Show the code (filtering genes)

de_list <- lapply(de_list, function(i) {
  i$score <- -log10(i$FDR)
  i <- i[order(i$score, decreasing = T),]
  return(i)
  }
)

markers <- lapply(de_list, function(i) {
  rownames(i)
  }
)

markers <- lapply(markers, function(i) {
  i[which(i %in% rownames(corticogenesis_sce))]
  }
)

markers <- markers[which(unlist(lapply(markers, length)) > 0)]

for(i in names(markers)) {
  g <- markers[[i]]
  g <- g[which(g %in% rownames(corticogenesis_sce))]
  plot_eTrace(net = corticogenesis_sce, genes = g, main = i)
}

Figure 4.7: eTrace of sample-specific differential genes in corticogenesis.

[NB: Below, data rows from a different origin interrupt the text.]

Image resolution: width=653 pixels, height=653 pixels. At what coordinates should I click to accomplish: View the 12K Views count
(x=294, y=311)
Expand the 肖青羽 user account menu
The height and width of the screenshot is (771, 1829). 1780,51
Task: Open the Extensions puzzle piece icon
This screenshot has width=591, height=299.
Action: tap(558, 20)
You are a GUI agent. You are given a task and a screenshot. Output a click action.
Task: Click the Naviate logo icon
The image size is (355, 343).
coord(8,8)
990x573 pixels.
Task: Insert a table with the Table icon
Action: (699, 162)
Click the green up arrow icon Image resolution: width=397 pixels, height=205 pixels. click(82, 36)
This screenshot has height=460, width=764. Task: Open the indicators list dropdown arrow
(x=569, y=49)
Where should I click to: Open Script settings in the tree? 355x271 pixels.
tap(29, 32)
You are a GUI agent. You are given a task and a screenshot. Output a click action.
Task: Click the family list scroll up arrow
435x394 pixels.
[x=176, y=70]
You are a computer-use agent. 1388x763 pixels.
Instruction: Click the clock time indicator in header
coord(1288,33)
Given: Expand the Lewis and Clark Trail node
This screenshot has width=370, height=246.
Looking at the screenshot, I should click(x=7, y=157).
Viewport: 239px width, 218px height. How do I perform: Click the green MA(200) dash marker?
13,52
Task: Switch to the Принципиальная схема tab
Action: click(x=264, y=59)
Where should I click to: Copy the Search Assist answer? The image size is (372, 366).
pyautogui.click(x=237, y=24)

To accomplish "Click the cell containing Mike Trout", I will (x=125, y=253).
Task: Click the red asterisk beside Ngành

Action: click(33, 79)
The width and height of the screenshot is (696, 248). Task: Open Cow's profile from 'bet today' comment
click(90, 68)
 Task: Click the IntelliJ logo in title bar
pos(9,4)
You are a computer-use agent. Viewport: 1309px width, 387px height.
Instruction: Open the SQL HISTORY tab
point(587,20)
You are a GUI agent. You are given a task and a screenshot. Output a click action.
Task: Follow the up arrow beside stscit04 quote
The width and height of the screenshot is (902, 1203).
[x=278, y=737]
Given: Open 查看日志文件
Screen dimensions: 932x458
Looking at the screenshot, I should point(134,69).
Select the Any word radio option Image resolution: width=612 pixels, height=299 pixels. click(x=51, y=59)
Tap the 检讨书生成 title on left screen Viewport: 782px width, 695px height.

From this analysis we can appreciate how genes differentially expressed in the different samples are expressed in our reference. Marker genes of organoids from the early time points decrease their expression over time, particularly those of day 25. From day 75 to day 200 we notice that the differentially expressed genes are mainly neuronal, and in particular for day 200, and they are highly expressed in immature neurons, decreasing along maturation. Interestingly, differentially expressed genes in days 300 and 400 are indeed more expressed by astrocytes and increase over time, while those specific for day 600 are higher in radial glia cells and microglia, which usually hints to a stress response (as microglia shouldn’t populate these organoids).